## What this task involves
From the entries below, return every line that includes the word "will".

## Data
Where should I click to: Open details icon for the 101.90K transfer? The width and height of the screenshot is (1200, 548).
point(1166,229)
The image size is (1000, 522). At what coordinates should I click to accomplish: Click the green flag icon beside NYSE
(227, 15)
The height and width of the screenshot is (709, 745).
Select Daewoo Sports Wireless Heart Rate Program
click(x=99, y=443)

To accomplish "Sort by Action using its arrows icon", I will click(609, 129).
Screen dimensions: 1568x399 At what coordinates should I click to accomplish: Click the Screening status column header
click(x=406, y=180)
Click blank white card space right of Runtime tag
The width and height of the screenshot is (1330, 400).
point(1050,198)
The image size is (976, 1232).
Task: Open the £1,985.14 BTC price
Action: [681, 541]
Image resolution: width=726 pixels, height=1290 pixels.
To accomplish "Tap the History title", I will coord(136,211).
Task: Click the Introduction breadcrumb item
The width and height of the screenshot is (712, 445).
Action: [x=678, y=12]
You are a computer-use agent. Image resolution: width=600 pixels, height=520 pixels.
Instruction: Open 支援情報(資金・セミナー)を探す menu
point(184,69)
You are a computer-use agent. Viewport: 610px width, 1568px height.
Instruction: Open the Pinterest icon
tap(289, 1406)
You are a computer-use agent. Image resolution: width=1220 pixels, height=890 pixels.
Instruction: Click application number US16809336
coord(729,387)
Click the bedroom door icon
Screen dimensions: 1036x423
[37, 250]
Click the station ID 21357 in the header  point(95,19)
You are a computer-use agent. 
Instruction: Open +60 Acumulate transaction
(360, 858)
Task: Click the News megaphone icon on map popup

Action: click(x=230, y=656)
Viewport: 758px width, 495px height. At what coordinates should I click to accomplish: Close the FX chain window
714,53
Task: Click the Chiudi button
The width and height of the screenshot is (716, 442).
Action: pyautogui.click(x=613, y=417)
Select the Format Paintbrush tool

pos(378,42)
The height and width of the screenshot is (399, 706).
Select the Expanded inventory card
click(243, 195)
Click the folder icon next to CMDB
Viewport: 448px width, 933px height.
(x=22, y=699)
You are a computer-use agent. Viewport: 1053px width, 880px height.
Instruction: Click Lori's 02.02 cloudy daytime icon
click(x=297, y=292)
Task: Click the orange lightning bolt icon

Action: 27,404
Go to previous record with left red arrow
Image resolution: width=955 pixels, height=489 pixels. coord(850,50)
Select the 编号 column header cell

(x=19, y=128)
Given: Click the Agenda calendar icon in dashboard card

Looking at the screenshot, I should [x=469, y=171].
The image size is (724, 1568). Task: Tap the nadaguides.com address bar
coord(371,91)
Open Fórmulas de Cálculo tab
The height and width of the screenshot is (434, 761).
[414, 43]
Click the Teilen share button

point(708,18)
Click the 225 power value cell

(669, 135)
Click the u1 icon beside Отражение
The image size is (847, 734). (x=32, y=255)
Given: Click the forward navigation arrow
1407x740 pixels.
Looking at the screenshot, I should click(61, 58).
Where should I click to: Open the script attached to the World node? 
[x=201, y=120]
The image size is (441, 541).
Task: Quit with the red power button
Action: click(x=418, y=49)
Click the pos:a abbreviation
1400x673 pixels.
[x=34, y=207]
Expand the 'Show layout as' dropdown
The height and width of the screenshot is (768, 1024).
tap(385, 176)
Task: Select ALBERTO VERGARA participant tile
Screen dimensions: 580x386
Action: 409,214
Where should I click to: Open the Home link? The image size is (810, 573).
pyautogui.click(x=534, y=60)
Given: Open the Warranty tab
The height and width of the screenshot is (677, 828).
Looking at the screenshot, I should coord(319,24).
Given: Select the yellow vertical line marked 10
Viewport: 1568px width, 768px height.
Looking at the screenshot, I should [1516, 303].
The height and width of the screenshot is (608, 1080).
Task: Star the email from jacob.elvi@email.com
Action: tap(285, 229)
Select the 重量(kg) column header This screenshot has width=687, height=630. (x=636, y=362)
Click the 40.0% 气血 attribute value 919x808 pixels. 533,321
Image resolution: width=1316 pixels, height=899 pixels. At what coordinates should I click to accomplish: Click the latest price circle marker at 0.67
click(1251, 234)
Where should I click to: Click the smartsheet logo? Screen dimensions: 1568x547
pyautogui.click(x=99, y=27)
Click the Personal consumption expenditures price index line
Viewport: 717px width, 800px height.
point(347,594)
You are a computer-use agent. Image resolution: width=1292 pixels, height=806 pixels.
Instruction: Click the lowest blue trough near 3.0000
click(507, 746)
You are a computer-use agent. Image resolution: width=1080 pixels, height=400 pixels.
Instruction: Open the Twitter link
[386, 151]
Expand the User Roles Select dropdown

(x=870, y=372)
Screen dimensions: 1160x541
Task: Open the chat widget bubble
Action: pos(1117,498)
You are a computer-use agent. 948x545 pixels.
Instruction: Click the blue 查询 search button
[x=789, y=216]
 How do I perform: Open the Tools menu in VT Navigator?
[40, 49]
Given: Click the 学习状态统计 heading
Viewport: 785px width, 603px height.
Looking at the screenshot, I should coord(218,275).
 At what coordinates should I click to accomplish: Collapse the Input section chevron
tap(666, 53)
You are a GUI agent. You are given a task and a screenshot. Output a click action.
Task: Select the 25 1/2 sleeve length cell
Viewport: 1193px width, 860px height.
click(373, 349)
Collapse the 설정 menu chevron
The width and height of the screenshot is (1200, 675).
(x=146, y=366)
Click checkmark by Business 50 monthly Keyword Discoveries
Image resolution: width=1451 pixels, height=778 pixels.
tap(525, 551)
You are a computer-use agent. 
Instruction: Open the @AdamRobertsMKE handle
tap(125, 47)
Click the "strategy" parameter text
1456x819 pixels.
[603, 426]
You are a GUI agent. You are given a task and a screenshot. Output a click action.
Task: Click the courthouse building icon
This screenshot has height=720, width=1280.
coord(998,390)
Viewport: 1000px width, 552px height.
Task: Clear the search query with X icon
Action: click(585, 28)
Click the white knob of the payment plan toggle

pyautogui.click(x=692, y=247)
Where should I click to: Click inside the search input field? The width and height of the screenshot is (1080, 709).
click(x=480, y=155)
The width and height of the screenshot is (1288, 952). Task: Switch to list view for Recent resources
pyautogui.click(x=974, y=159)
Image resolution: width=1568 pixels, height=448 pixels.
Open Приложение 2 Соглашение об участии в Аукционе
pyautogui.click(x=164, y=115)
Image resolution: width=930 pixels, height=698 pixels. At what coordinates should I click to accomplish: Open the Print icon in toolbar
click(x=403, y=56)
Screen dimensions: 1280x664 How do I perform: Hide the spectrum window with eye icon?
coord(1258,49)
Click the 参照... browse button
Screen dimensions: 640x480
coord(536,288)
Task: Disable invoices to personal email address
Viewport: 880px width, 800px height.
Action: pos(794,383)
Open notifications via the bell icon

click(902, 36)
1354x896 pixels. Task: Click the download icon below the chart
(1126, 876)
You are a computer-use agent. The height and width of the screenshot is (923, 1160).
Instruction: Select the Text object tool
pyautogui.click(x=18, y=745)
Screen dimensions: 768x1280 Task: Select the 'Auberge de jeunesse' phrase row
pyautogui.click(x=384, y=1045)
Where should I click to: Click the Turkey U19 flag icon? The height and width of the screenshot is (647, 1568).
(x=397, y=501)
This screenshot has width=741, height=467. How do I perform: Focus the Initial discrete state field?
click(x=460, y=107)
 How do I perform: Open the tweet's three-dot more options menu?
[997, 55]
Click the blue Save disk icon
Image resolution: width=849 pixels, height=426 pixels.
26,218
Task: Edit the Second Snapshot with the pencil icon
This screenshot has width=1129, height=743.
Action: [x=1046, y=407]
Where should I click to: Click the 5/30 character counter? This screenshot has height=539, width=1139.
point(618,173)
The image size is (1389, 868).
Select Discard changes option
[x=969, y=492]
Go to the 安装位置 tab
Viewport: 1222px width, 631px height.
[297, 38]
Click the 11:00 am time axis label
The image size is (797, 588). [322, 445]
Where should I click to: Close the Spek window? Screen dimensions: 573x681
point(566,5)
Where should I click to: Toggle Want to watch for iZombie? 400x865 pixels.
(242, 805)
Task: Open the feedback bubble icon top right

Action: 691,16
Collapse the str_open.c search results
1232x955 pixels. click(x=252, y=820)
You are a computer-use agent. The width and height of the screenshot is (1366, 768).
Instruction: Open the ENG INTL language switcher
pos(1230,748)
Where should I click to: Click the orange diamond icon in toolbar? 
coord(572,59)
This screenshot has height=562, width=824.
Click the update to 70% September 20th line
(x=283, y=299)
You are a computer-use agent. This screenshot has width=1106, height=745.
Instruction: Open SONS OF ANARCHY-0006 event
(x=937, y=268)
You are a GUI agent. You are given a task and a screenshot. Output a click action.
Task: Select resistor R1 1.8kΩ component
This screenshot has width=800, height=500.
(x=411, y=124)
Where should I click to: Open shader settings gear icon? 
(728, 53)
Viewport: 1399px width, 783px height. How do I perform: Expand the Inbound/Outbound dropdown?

## Your response
To accomplish "Sort by Action using its arrows icon", I will click(609, 129).
To accomplish "Tap the History title", I will coord(136,211).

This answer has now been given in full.